* Pixel coordinate grounding data:

-- Opening Marker --

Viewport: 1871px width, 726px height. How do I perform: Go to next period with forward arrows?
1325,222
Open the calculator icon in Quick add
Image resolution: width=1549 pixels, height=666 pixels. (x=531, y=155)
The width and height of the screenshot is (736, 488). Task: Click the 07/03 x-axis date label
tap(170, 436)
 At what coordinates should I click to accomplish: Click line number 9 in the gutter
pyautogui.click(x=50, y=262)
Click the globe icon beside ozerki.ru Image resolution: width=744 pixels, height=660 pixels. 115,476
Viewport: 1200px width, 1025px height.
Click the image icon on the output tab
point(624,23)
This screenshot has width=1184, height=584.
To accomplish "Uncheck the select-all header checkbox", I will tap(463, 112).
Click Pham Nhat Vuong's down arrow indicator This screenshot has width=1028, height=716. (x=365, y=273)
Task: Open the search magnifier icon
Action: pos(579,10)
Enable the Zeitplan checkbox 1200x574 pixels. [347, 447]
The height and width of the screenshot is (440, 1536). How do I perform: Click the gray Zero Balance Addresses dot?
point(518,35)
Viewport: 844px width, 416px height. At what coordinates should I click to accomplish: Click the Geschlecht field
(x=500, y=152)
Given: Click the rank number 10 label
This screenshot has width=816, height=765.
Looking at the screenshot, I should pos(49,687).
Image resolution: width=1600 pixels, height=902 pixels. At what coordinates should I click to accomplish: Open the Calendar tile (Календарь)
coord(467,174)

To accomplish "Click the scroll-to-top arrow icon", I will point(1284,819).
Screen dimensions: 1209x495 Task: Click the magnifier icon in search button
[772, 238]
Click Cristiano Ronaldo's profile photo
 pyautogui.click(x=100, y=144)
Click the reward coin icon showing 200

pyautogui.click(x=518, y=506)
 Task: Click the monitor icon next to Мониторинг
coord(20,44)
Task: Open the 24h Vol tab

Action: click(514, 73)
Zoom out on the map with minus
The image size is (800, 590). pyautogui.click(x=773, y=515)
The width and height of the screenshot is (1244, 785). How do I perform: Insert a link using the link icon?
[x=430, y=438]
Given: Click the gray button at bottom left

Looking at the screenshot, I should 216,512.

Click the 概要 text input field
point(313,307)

-- Closing Marker --

* Task item: The range runs from the line above containing "This screenshot has width=1184, height=584." to the line containing "Given: Click the rank number 10 label", inclusive. Restate those lines word for word and no others.

* Result for this task:
This screenshot has width=1184, height=584.
To accomplish "Uncheck the select-all header checkbox", I will tap(463, 112).
Click Pham Nhat Vuong's down arrow indicator This screenshot has width=1028, height=716. (x=365, y=273)
Task: Open the search magnifier icon
Action: pos(579,10)
Enable the Zeitplan checkbox 1200x574 pixels. [347, 447]
The height and width of the screenshot is (440, 1536). How do I perform: Click the gray Zero Balance Addresses dot?
point(518,35)
Viewport: 844px width, 416px height. At what coordinates should I click to accomplish: Click the Geschlecht field
(x=500, y=152)
Given: Click the rank number 10 label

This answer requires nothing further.